试剂盒特点：

1.从总RNA中直接分离纯化小RNA，不需要使用离心吸附柱。得到的小RNA长度大部分在200nt以下，包括5S RNA、tRNA、miRNA、Pre-miRNA、pri-miRNA、siRNA、shRNA和snRNA等。

2.操作简单快速，整个过程只需要约30分钟。

3.小RNA纯净，OD260/280一般都在1.9以上。

4.可用于RT-PCR、miRNA标记、microarray等后续实验。

5.此方法能去除90%左右的大RNA，但会有少量残留大RNA，如果需要纯度更高，可以选择PAGE回收法。

储存条件：常温运输，4℃保存，有效期一年。

使用方法：

1.在纯化好的100μL总RNA(含大RNA和小RNA)中，加入50μL溶液A，振荡30秒混匀。如果RNA样品体积不足100μL，可以用RNase-free水补足，如果体积过100μL，可以用本公司核酸浓缩剂浓缩到100μL。

2.室温12000～15000g离心30分钟。小RNA在上清中，大RNA在沉淀中。

 注意：离心时间不能短于30分钟，否则大RNA沉淀不充分。

3.小心将上清液转移到干净的1.5mL RNase-free塑料离心管中。留下的沉淀可以用75%乙醇洗涤后做大RNA电泳对照用。

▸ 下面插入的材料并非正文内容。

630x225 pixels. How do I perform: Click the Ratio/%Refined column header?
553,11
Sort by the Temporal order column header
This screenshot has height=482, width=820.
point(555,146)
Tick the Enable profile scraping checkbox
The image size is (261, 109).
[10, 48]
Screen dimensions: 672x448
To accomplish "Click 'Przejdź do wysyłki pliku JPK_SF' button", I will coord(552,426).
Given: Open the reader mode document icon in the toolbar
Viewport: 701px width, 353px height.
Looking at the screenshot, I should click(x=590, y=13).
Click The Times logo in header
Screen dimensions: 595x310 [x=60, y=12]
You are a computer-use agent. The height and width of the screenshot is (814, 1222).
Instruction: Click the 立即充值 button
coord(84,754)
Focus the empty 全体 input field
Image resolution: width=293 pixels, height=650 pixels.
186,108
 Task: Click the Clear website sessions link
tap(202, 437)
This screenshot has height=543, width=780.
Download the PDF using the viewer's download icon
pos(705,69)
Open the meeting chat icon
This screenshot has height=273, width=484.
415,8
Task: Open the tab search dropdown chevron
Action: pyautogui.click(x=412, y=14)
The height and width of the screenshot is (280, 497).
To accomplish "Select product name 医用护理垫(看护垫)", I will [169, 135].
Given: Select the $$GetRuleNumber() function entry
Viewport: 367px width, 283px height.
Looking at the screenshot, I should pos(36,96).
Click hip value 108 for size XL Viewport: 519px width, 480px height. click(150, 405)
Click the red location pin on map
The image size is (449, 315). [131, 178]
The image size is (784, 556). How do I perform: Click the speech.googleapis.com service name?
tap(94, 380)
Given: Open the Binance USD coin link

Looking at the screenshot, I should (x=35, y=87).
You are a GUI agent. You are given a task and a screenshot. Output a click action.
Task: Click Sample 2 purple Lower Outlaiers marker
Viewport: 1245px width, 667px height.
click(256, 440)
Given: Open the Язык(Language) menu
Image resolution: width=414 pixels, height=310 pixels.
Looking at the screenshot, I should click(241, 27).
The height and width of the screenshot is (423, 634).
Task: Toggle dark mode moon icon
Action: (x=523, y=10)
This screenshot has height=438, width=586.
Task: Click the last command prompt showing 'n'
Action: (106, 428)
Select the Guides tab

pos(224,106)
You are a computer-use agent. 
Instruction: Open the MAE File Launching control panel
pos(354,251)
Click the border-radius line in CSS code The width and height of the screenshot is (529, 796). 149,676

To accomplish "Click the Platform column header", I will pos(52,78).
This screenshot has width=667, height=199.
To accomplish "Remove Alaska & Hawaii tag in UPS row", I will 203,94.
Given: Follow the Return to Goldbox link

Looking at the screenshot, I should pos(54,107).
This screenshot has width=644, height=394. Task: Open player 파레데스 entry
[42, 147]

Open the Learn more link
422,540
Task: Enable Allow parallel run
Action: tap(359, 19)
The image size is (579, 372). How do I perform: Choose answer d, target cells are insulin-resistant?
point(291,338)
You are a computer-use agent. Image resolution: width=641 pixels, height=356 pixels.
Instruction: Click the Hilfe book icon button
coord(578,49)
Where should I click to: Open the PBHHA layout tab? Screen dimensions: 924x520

4.在上清液中加入200μL溶液B，振荡30秒混匀。

5.室温12000～15000g离心10分钟，小心弃上清。由于溶液B中有惰性的助沉剂，所以得到的小RNA沉淀肉眼可见。

6.加入1mL溶液C，震荡数秒。

7.室温12000～15000g离心10分钟，小心弃上清。

8.短暂离心数秒，小心吸弃残留液体(约50μL左右)。

9.在沉淀中(含小RNA)加入30～100μL RNase-free水，吹打溶解即得小RNA溶液。注意：不能只吹打管底部分，还需要吹打整个离心管管壁的离心面部分，因为上面也有有小RNA沉淀。

10.好先PAGE-银染检测小RNA纯度再使用。